> [Passage for review]

◆ ◆ ◆ ◆

Enhancing the learning experience of IA-EBS international pathway students: ‘reversed mentoring’ on support, feedback and assessment

In 2013-14, Dr Ilaria Boncori, Senior Lecturer in the University of Essex’s International Academy (IA), and Bev Jackson, Student Services Manager at Essex Business School (EBS), won TALIF funding to investigate the learning experience of international students who transitioned into EBS from the IA business pathway. The project was designed to contribute to the improvement of retention rates, progression and degree outcomes for both departments. This summary is based on their project report, to which Dr Dan Shen (EBS/IA) also contributed.

International Students: the challenges of entering UK HEStudents in class

Being a foreign student in the UK can be challenging, especially when your country of origin is far, far away both geographically and culturally. After the initial culture shock and adjustment period, foreign students tend to get used to living and learning in a different environment. However, in some cases the learning curve is steeper as pathway students have additional hurdles to overcome. Sometimes they are unable to get entry to first year courses because of their academic or language level, or – in some cases – because of a different schooling system, they have to put in extra work and extra effort. In the International Academy (IA) at the University of Essex, students can attend many pathway courses, one of which is called the International Diploma in Business. This is run as an intensive year-one undergraduate course, equivalent to the one taught in Essex Business School (EBS). Students study more hours every week for a longer time in order to complete the course, after which they get direct access to second year degrees in EBS.

◆ ◆ ◆ ◆

Write out part of the passage about international pathway students word for word, starting at "Enhancing the learning" and ending after "(EBS/IA) also contributed.". The records have no connection to the passage about international pathway students.

(Saved data entries)
◆ ◆ ◆ ◆

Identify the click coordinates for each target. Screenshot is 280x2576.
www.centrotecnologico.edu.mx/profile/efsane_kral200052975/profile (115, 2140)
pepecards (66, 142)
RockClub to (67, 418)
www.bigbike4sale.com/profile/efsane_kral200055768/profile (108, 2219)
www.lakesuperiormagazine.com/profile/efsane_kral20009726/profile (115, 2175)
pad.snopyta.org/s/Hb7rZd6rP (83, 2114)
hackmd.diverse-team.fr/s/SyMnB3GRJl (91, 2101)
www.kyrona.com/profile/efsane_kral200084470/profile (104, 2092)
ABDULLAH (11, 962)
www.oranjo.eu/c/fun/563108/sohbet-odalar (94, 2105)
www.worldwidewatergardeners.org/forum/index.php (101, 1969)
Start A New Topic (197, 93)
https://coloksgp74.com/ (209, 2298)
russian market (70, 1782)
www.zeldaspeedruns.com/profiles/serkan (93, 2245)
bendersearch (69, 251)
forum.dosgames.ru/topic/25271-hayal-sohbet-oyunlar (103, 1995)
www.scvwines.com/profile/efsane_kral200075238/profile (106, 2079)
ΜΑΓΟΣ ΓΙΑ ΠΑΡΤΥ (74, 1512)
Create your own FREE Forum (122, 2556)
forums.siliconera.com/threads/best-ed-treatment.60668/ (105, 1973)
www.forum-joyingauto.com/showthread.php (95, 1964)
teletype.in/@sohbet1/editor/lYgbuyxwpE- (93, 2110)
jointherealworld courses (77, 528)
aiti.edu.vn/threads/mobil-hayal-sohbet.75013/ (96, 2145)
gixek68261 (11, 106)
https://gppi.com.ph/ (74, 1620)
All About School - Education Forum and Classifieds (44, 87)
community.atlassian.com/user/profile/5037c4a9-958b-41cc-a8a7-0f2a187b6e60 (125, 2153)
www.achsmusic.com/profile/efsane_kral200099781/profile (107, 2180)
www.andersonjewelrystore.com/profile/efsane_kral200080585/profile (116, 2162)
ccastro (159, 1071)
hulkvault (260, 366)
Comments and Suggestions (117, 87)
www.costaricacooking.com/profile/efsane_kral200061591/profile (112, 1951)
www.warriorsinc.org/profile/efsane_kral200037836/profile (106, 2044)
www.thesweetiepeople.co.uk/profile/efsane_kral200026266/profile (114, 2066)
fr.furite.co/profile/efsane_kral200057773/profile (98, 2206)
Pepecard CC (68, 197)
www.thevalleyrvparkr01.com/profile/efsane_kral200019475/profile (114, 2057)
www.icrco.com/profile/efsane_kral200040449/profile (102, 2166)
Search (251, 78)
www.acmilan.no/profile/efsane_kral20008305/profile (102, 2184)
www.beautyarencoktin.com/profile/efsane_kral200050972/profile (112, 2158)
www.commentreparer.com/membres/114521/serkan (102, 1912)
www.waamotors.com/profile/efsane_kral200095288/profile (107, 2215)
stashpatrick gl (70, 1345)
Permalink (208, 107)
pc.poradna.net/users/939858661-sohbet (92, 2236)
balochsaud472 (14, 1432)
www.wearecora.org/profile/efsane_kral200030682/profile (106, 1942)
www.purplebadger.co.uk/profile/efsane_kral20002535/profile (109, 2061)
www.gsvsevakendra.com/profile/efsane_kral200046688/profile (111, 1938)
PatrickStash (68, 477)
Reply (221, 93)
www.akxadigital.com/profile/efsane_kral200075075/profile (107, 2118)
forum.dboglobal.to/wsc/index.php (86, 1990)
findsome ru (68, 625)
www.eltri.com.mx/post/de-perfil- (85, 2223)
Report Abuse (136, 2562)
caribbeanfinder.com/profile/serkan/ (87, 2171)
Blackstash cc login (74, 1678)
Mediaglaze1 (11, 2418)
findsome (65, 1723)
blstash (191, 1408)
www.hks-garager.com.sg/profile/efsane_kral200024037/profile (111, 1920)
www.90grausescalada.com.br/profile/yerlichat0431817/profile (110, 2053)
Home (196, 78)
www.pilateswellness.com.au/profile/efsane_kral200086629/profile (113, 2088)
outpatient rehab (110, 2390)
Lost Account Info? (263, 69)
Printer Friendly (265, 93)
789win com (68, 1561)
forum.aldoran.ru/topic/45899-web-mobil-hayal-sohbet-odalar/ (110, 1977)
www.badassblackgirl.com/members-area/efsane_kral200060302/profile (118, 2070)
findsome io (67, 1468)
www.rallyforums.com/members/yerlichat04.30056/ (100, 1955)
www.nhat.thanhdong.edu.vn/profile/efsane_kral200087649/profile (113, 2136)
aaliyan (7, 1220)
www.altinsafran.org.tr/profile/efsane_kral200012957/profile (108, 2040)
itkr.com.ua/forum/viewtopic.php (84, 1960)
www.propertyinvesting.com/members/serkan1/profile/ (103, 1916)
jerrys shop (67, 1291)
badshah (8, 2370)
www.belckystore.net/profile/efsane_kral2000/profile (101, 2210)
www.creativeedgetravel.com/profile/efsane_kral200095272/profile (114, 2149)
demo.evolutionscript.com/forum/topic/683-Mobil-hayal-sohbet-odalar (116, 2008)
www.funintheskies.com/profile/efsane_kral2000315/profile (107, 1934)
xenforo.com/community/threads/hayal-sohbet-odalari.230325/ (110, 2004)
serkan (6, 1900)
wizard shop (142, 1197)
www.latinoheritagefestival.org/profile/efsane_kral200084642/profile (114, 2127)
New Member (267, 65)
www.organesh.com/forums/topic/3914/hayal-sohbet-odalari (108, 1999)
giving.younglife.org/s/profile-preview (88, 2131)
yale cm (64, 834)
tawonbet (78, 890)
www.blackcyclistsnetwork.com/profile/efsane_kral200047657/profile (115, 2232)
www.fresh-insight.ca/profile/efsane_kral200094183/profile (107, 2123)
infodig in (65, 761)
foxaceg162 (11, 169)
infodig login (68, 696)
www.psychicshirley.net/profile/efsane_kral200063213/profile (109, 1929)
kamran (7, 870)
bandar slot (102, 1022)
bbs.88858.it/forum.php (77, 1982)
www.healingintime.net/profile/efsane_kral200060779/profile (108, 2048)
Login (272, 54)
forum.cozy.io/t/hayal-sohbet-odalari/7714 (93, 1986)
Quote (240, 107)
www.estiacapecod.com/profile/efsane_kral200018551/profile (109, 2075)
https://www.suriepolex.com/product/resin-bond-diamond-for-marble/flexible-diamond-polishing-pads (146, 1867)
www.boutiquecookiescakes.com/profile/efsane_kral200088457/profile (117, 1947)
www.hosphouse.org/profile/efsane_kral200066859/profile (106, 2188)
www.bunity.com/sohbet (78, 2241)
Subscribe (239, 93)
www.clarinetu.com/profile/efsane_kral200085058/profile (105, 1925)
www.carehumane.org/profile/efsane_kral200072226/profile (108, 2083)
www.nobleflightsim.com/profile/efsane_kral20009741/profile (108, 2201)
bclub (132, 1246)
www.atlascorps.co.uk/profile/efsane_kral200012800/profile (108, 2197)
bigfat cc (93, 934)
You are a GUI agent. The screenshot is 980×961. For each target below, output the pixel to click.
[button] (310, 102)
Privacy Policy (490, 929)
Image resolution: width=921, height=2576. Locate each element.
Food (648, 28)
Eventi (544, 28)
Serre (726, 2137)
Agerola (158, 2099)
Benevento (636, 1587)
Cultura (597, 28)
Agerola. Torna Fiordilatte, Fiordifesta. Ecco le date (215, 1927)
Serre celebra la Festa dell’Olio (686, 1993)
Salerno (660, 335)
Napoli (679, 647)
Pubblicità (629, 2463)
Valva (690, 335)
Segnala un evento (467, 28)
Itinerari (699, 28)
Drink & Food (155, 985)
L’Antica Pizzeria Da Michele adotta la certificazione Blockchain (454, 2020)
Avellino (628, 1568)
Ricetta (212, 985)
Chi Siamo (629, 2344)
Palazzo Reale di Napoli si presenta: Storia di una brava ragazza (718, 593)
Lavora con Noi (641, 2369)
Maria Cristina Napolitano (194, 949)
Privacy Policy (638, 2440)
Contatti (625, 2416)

◆ ◆ ◆ ◆

> [Answer to this problem]
Enhancing the learning experience of IA-EBS international pathway students: ‘reversed mentoring’ on support, feedback and assessment

In 2013-14, Dr Ilaria Boncori, Senior Lecturer in the University of Essex’s International Academy (IA), and Bev Jackson, Student Services Manager at Essex Business School (EBS), won TALIF funding to investigate the learning experience of international students who transitioned into EBS from the IA business pathway. The project was designed to contribute to the improvement of retention rates, progression and degree outcomes for both departments. This summary is based on their project report, to which Dr Dan Shen (EBS/IA) also contributed.